Luna
Tarot History
Card 3

Three of Wands

The Three of Wands: from Marseille arranged batons to the Rider-Waite-Smith merchant watching ships at sea — foresight, the first fruits of enterprise, and expansion beyond the horizon.

Three of Wands
ItalianBastoni
FrenchBâtons

Etymology & Name

The suit derives from the Italian 'Bastoni' (clubs, staves) and the French 'Bâtons' (batons). Numbered small cards in the Italian and French playing-card tradition carried no individual names; the three of batons was simply 'Tre di Bastoni' or 'Trois de Bâtons'. Divinatory meanings were assigned to these cards only from the late eighteenth century onward, beginning with Etteilla.

Early Imagery

In the Marseille tradition the Three of Batons showed three batons arranged in a symmetrical pattern — often a central upright baton flanked by two angled ones — with leafy ornament and small hands holding them in place.

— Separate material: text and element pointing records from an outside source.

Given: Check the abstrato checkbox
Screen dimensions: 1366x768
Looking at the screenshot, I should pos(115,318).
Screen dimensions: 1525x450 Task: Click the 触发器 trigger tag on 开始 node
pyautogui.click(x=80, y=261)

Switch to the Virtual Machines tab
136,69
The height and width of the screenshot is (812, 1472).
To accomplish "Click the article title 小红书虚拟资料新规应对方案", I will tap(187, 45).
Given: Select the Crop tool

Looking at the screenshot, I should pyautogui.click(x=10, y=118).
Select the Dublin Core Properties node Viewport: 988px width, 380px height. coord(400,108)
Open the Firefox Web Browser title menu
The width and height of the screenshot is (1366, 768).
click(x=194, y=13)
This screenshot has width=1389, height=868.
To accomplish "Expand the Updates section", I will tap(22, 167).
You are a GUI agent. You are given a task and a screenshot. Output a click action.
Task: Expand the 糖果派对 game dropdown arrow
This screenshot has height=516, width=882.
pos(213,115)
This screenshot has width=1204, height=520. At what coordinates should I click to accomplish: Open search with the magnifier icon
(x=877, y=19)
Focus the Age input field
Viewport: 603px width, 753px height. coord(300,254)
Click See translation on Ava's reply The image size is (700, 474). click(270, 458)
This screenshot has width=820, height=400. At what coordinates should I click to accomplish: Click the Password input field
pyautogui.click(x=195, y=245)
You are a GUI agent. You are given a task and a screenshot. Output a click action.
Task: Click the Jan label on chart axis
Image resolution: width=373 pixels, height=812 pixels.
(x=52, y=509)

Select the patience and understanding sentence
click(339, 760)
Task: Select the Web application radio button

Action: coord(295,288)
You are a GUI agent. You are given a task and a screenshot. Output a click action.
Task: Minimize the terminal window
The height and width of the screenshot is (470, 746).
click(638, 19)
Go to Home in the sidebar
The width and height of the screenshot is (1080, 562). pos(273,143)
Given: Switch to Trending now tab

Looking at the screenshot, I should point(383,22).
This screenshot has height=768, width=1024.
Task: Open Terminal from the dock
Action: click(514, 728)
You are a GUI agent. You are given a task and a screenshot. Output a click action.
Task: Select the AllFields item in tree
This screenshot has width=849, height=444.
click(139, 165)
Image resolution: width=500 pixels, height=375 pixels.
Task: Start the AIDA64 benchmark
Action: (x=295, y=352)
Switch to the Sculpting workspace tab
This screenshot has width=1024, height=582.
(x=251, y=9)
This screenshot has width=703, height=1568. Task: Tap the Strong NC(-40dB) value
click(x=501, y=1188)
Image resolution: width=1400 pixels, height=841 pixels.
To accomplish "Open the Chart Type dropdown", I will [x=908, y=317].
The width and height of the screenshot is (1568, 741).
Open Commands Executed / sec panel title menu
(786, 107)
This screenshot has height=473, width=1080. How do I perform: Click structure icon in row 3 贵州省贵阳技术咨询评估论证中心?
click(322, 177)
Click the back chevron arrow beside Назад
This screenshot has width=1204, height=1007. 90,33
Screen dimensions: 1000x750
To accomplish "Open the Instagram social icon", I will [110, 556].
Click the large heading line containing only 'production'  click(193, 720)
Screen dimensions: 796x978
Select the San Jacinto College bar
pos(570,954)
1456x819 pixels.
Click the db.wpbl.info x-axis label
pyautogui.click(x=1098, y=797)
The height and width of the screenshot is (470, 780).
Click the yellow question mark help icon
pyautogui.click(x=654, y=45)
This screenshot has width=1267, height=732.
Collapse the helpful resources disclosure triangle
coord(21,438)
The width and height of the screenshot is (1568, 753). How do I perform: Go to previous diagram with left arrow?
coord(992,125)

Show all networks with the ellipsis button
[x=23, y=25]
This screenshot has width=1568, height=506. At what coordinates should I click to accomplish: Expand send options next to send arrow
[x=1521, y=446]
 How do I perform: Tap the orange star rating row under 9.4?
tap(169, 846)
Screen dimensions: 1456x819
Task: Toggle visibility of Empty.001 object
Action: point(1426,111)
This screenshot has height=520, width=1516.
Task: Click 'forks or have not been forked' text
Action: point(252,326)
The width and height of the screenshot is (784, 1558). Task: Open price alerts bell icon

There was no scene, no figure, no landscape. As with all Marseille small cards, the meaning was carried by the number combined with the suit, not by any illustration.

Rider-Waite-Smith Design

Pamela Colman Smith placed a robed figure on a high cliff or platform overlooking a strait, with three wands planted upright before him. Ships sail upon the water below, one of them outward-bound toward a distant shore. The figure's back is to the viewer, his gaze fixed on the ships and the horizon — the merchant who has launched his venture and now waits for it to return.

Key Symbolism

The three planted wands are the venture established — the initial will now rooted and outward-facing. The ships are the enterprise already in motion, the goods or ideas dispatched toward markets beyond view. The cliff-top vantage implies elevation, foresight, and the long view of someone who can see farther than those at sea level. The card speaks of patient expectation and the first returns of a long-range plan.

Across Traditions

The Marseille Three shows three arranged batons with no scene. Smith's illustration made it the merchant on the height, and Waite's Pictorial Key emphasized established strength and the help of allies. In the Thoth deck Crowley titles the card 'Virtue', attributes it to Sun in Aries, and renders three wands surging with solar flame — the radiance of a will that has found its direction and now shines outward.

Cultural Context

The Golden Dawn assigned the Three of Wands to the Sun in Aries, the second decan of the zodiac — the moment when the fire of spring is fully lit and unobstructed. The maritime imagery of the RWS card echoes the great trading cities of Renaissance Italy and Elizabethan England, where a merchant's fortune depended on ships sent beyond the horizon. As the third card of the suit it marks the first visible fruit of an enterprise that began in the Ace and was chosen in the Two.